## PROBLEM TO SOLVE
Here are the records. Write out exactly the lines between the one holding "The height and width of the screenshot is (274, 341)." and the one holding "Task: Open the Graph Editor", inclusive.
BEGIN DATASET RECORDS
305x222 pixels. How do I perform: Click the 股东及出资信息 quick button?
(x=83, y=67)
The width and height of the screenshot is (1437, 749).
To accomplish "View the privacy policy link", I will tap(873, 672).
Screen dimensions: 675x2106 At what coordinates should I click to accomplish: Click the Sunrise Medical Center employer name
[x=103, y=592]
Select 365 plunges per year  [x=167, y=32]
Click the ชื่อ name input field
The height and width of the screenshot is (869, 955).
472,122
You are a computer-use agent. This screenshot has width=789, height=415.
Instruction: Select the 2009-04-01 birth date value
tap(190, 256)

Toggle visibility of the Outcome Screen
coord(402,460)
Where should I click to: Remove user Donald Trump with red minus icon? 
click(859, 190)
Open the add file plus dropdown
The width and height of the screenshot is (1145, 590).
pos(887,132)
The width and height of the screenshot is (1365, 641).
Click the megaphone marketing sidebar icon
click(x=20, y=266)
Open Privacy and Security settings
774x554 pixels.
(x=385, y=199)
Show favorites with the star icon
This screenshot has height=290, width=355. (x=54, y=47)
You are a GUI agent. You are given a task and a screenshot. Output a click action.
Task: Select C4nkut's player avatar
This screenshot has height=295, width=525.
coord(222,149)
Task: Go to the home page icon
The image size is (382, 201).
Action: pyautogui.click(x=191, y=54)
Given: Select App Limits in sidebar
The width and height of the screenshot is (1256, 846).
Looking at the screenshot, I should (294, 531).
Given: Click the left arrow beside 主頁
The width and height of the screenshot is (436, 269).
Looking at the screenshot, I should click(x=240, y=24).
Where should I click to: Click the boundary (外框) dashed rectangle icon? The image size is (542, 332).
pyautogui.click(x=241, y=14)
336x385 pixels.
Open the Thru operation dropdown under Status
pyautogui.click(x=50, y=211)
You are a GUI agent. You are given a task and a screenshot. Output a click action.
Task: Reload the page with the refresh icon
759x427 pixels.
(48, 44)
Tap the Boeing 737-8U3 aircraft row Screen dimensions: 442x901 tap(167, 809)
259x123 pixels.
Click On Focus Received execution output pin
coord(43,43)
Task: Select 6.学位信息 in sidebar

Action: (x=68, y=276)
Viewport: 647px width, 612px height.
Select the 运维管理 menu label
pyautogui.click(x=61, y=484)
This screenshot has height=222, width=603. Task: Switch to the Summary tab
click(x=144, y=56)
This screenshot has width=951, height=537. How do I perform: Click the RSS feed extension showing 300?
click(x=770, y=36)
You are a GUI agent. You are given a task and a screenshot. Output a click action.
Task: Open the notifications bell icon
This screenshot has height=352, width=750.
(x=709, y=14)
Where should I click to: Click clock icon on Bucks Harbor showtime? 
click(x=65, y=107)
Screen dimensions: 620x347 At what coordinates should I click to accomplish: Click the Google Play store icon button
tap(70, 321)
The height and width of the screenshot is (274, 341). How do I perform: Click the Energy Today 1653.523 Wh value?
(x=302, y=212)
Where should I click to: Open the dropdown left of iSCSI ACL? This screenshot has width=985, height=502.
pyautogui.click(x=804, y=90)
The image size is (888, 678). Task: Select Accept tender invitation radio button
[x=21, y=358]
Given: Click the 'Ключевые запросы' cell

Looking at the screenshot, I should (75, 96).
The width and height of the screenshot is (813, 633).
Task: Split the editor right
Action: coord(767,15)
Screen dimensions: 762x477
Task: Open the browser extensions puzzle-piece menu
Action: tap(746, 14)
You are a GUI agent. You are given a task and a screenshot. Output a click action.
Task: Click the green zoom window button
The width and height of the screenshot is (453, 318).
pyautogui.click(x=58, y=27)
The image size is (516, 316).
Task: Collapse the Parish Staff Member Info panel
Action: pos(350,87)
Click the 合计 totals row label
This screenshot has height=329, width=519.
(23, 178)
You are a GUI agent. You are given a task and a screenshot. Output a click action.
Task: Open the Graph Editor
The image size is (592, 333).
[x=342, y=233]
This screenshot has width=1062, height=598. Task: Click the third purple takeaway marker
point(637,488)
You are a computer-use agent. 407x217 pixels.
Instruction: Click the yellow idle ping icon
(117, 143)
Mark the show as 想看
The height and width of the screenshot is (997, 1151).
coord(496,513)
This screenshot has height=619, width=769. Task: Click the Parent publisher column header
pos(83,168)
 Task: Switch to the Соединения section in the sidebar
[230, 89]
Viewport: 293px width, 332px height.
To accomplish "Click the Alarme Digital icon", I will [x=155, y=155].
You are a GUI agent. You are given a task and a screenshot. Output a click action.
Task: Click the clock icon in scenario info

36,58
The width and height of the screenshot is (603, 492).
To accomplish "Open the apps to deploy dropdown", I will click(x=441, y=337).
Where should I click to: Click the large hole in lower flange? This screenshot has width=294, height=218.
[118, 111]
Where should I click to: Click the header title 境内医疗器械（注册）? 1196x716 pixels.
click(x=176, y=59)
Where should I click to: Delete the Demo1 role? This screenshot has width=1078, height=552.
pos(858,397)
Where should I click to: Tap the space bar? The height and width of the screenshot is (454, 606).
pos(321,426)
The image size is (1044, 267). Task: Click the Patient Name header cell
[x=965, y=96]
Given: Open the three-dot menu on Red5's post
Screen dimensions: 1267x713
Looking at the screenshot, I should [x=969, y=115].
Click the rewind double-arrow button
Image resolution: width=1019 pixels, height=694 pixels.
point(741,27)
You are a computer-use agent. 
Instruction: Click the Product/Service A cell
END DATASET RECORDS
## TASK RESPONSE
The height and width of the screenshot is (274, 341). How do I perform: Click the Energy Today 1653.523 Wh value?
(x=302, y=212)
Where should I click to: Open the dropdown left of iSCSI ACL? This screenshot has width=985, height=502.
pyautogui.click(x=804, y=90)
The image size is (888, 678). Task: Select Accept tender invitation radio button
[x=21, y=358]
Given: Click the 'Ключевые запросы' cell

Looking at the screenshot, I should (75, 96).
The width and height of the screenshot is (813, 633).
Task: Split the editor right
Action: coord(767,15)
Screen dimensions: 762x477
Task: Open the browser extensions puzzle-piece menu
Action: tap(746, 14)
You are a GUI agent. You are given a task and a screenshot. Output a click action.
Task: Click the green zoom window button
The width and height of the screenshot is (453, 318).
pyautogui.click(x=58, y=27)
The image size is (516, 316).
Task: Collapse the Parish Staff Member Info panel
Action: pos(350,87)
Click the 合计 totals row label
This screenshot has height=329, width=519.
(23, 178)
You are a GUI agent. You are given a task and a screenshot. Output a click action.
Task: Open the Graph Editor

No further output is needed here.